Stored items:
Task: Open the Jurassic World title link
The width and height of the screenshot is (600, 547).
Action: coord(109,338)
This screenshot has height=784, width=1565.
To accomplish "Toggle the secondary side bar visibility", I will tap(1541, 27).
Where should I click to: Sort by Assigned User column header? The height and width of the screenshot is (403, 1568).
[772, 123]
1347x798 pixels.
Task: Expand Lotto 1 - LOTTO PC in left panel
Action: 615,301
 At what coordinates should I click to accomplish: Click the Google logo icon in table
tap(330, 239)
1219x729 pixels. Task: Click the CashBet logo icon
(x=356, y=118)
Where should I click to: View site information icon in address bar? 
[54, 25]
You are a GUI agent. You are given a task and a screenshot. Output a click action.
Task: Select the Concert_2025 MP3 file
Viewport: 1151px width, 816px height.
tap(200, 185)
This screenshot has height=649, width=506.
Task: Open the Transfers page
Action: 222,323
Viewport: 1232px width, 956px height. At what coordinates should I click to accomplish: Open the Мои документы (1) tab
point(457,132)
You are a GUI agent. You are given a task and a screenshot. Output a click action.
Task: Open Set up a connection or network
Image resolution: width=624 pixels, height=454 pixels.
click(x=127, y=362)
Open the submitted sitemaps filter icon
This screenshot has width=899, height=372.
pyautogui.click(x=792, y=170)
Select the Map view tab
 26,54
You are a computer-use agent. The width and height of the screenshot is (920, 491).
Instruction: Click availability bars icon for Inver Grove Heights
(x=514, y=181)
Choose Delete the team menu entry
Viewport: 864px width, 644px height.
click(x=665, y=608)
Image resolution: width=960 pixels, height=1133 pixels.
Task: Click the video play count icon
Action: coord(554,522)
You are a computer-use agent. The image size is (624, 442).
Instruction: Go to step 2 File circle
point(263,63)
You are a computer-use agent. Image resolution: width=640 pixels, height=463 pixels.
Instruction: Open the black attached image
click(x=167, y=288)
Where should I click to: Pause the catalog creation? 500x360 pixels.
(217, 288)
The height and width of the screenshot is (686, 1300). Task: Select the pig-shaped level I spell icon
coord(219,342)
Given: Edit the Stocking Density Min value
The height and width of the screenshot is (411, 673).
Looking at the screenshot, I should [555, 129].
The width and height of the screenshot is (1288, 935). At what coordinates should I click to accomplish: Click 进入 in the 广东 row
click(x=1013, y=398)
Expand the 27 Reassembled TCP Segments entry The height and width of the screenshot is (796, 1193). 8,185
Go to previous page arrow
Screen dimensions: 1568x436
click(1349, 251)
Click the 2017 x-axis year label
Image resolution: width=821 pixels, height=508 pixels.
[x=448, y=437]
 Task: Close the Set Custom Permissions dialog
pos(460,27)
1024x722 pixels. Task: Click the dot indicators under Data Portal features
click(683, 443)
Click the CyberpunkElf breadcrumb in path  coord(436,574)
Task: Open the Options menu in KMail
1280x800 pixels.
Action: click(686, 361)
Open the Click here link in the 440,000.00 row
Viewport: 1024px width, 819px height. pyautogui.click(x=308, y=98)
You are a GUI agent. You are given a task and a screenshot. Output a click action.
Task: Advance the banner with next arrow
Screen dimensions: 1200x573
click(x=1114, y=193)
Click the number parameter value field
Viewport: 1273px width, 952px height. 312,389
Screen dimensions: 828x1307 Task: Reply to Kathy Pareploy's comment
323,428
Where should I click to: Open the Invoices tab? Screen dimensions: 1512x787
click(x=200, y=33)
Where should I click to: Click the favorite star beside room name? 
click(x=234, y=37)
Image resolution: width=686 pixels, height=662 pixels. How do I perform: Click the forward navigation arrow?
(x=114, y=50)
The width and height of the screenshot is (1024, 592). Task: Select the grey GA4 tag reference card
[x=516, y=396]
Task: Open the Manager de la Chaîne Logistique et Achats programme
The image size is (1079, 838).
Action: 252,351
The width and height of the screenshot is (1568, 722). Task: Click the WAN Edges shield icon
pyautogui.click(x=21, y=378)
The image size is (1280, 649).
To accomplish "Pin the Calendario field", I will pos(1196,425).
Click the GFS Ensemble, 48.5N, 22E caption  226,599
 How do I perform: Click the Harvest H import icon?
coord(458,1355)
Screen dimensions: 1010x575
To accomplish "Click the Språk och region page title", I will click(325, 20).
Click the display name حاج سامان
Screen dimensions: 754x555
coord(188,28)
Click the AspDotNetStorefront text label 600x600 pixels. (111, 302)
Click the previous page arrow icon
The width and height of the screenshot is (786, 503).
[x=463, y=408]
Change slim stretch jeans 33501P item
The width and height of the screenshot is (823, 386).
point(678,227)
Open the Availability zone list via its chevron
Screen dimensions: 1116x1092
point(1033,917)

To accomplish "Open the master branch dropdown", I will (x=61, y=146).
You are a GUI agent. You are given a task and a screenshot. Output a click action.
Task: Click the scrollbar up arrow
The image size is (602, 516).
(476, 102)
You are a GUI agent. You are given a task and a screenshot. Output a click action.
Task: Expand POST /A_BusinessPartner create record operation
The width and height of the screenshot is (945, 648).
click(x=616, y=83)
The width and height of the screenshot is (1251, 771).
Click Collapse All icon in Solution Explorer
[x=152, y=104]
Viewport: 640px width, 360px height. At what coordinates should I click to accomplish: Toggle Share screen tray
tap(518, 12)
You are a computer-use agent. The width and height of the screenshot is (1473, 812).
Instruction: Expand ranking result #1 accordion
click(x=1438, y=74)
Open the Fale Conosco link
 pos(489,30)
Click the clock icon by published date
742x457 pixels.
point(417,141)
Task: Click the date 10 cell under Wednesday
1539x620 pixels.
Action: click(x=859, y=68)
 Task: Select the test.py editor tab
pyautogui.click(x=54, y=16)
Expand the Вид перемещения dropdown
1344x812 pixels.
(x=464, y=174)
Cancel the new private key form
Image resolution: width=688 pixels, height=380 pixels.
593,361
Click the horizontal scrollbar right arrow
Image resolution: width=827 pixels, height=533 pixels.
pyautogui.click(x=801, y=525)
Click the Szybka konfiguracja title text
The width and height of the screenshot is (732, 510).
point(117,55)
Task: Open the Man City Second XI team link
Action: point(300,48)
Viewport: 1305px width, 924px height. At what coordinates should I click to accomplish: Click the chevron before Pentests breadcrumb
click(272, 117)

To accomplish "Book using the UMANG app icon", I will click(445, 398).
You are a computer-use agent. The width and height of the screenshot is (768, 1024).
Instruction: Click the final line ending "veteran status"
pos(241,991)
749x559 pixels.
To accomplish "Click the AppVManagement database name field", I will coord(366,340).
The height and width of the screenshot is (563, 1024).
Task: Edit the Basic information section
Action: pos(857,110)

• **Assigned task**
Beginning with the line that has "Click the GFS" and ending with the line that has "Cancel the new private key form", set down the lines above exactly and include no others.

• **Solution to this exercise**
Click the GFS Ensemble, 48.5N, 22E caption  226,599
 How do I perform: Click the Harvest H import icon?
coord(458,1355)
Screen dimensions: 1010x575
To accomplish "Click the Språk och region page title", I will click(325, 20).
Click the display name حاج سامان
Screen dimensions: 754x555
coord(188,28)
Click the AspDotNetStorefront text label 600x600 pixels. (111, 302)
Click the previous page arrow icon
The width and height of the screenshot is (786, 503).
[x=463, y=408]
Change slim stretch jeans 33501P item
The width and height of the screenshot is (823, 386).
point(678,227)
Open the Availability zone list via its chevron
Screen dimensions: 1116x1092
point(1033,917)

To accomplish "Open the master branch dropdown", I will (x=61, y=146).
You are a GUI agent. You are given a task and a screenshot. Output a click action.
Task: Click the scrollbar up arrow
The image size is (602, 516).
(476, 102)
You are a GUI agent. You are given a task and a screenshot. Output a click action.
Task: Expand POST /A_BusinessPartner create record operation
The width and height of the screenshot is (945, 648).
click(x=616, y=83)
The width and height of the screenshot is (1251, 771).
Click Collapse All icon in Solution Explorer
[x=152, y=104]
Viewport: 640px width, 360px height. At what coordinates should I click to accomplish: Toggle Share screen tray
tap(518, 12)
You are a computer-use agent. The width and height of the screenshot is (1473, 812).
Instruction: Expand ranking result #1 accordion
click(x=1438, y=74)
Open the Fale Conosco link
 pos(489,30)
Click the clock icon by published date
742x457 pixels.
point(417,141)
Task: Click the date 10 cell under Wednesday
1539x620 pixels.
Action: click(x=859, y=68)
 Task: Select the test.py editor tab
pyautogui.click(x=54, y=16)
Expand the Вид перемещения dropdown
1344x812 pixels.
(x=464, y=174)
Cancel the new private key form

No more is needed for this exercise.